The wife is bummed out for some odd reason so we chat a bit and decide to watch some movies. We make tacos and watch SAW 2, CLERKS and FUN WITH DICK AND JANE. Two out of three of those films sucked. Care to guess which ones?

Anyway, she passes out in the bedroom, and me on the couch once again.

TUESDAY----

I wake up at noon feeling about the same and check email and online news junk for around 3 hours. The wife gets up and announces she has my flu. That sucks. She passes back out as I decide to call Mcdonalds to see if I was hired or not. They said for me to come in around 9pm to talk to them.

I head into work an hour early and get to work. Good news is they hired back an old employee and he is working nights. THANK GOD!!!!!!! Finally, some help. At 9pm, I head to McDonalds and have a quick ass interview with the store manager who kinda already knows me anyway. I was hired. I got orientation next week. I get food, score my first discount as an employee and head back to my other job.

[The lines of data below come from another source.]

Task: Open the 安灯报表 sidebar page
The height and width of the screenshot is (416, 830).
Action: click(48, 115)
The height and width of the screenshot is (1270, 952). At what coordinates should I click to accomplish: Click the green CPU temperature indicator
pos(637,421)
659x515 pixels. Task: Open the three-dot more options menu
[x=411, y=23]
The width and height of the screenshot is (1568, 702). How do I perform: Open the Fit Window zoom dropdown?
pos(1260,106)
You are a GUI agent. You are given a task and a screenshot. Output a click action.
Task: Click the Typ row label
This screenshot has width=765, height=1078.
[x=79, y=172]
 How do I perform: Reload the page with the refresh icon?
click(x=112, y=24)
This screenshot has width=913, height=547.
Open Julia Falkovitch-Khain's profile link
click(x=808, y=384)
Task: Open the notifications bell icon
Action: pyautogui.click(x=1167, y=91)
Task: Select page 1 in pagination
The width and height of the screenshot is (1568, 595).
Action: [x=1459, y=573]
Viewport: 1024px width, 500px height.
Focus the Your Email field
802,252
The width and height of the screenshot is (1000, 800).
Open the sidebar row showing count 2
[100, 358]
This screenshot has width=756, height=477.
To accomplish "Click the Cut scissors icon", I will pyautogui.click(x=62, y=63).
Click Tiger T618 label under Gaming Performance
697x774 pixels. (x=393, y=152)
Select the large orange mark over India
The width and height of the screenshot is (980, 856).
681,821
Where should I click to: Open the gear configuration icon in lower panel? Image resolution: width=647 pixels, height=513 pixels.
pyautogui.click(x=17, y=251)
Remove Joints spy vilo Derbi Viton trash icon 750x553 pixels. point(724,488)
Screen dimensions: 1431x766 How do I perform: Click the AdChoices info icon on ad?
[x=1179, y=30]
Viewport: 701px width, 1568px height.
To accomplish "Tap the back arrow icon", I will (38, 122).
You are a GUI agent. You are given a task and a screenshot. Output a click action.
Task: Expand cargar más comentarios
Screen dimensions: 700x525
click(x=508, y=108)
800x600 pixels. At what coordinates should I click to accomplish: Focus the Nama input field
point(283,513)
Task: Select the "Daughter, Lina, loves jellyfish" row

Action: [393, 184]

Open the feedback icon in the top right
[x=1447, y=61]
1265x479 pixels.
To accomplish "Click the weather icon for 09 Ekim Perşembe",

My feelings are mixed. On one hand I am excited. I get to run around, staying active, losing weight. I get to meet new people, feel like my hard work matters, get free food. But most importantly, I get more MONEY! Money to get out of debt finally. Money to buy my son decent presents for xmas and his birthday, and to support his school clothes fund. Money to print my comics and go on vacations I've always wanted to go on.

On the other hand, I am slightly sad. I tried other places to no avail. Its going back to the ol' tried and trusted, corporation that I've spent so much time hating. But, I am a crew person. I'm not in management. Though, I am sure I could be if I wanted it. I'm away from the stress and bollocks. Its been almost 7 years since I was there at Mcdonalds full time. I worked there for a summer briefly in 2001, but it wasn't enough to make me hate it as much as I did once before.

Most importantly, and this is a dumb reason: I have to shave my goatee off.

Yeah, I'll miss my goatee. Its a sad thing to see it go. Its my look, and it hides my double chin. But when I think about it, why worry about hiding my double chin, when I cannot hide by big fucking belly? Seems dumb don't you think???

So, Mcdonalds it is. Extra cash, food folks and fun and all that cal. Am I "lovin' it?" No. But I'm not dissapointed either. I'm 28, and I am slightly feeling like I am 16 again. Who says you can't go back in time? I am. Next week: Mcdonalds of Mt. Pleasant. See yeh there.

And if anyone ever tries to doubt my dedication to me wanting to draw comics, you won't be able to no longer! I love my comic career so much, that I am willing to go through hell..... again... to make it happen. Remember folks... Its not for me. Its for you!